TASKS TO COMPLETE:
A) In the press release, rewrite everything from "March 9, 2015" down to "on the budget.", substituting "joblessness" for "unemployment".
B) Answer these questions about the press release.
(i) To what level did the BLS announce that unemployment had fallen?
(ii) Who is the author of the new report?
(iii) What is the title of the report?

Press Release Economic Growth Government Workers

Raising Interest Rates could have an Adverse Effect on Federal and State Budgets


March 06, 2015

Contact: Karen Conner, (202) 293-5380 x117Mail_Outline

March 9, 2015

Contact: Alan Barber (202) 293-5380 x115

WASHINGTON, DC – Last week, the BLS announced that unemployment had fallen to 5.5 percent. Many analysts and policymakers questioned whether this would spur the Federal Reserve to raise interest rates as has long been speculated. A new report from the Center for Economic and Policy Research (CEPR) points out, though, that if the Fed were to raise rates and keep unemployment from falling further, it would have a substantially negative impact on the budget.

The report, “The Budgetary Implications of Higher Federal Reserve Board Interest Rates,” calculates the plausible size of the impacts of a policy that uses higher interest rates to deliberately slow the economy. Dean Baker, Co-Director of CEPR and author of the report, demonstrates that a change of this nature in interest rate policy by the Fed would have serious consequences for both federal and state budgets.

DATA SEGMENT:
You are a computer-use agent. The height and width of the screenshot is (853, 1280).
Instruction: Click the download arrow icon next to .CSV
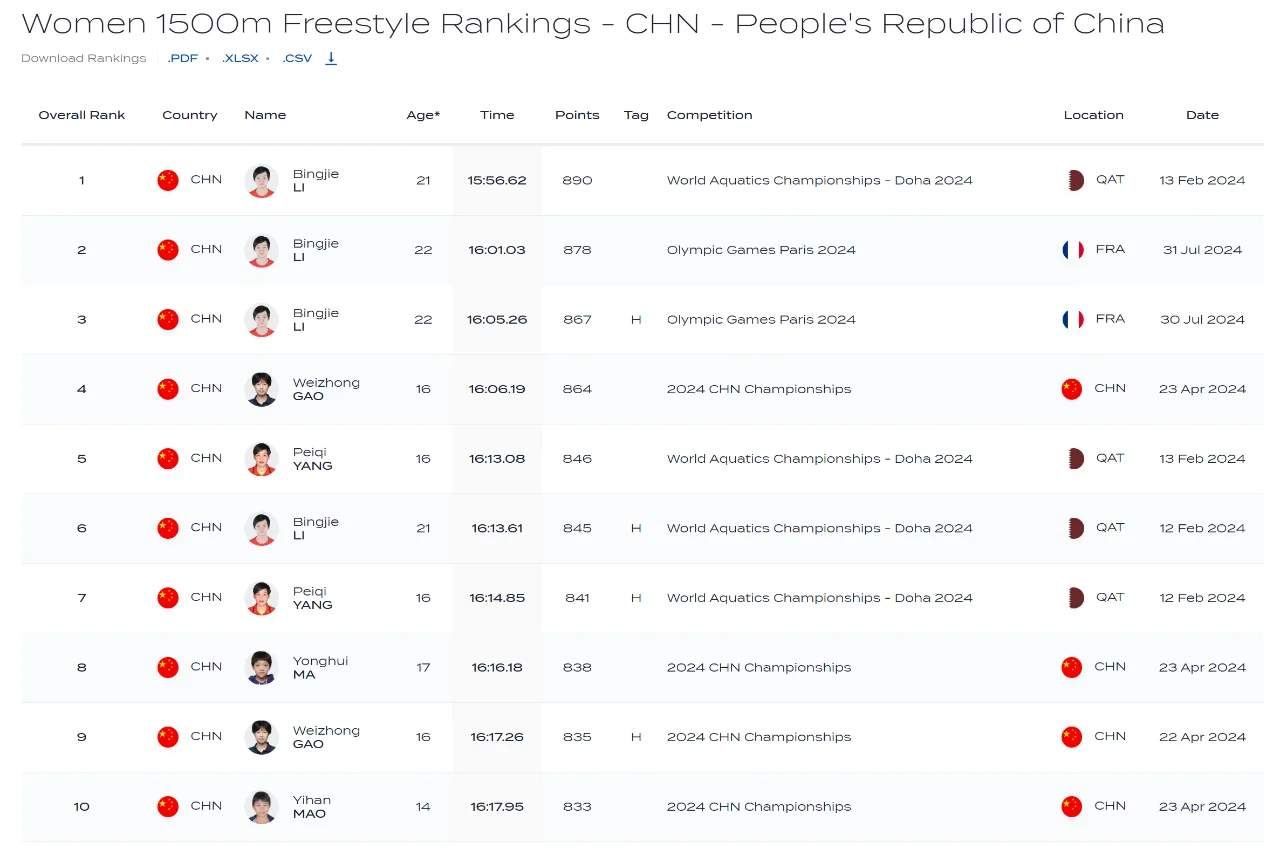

TASK SOLUTIONS:
A)
March 9, 2015

Contact: Alan Barber (202) 293-5380 x115

WASHINGTON, DC – Last week, the BLS announced that joblessness had fallen to 5.5 percent. Many analysts and policymakers questioned whether this would spur the Federal Reserve to raise interest rates as has long been speculated. A new report from the Center for Economic and Policy Research (CEPR) points out, though, that if the Fed were to raise rates and keep joblessness from falling further, it would have a substantially negative impact on the budget.

B)
(i) 5.5 percent
(ii) Dean Baker, Co-Director of CEPR
(iii) "The Budgetary Implications of Higher Federal Reserve Board Interest Rates"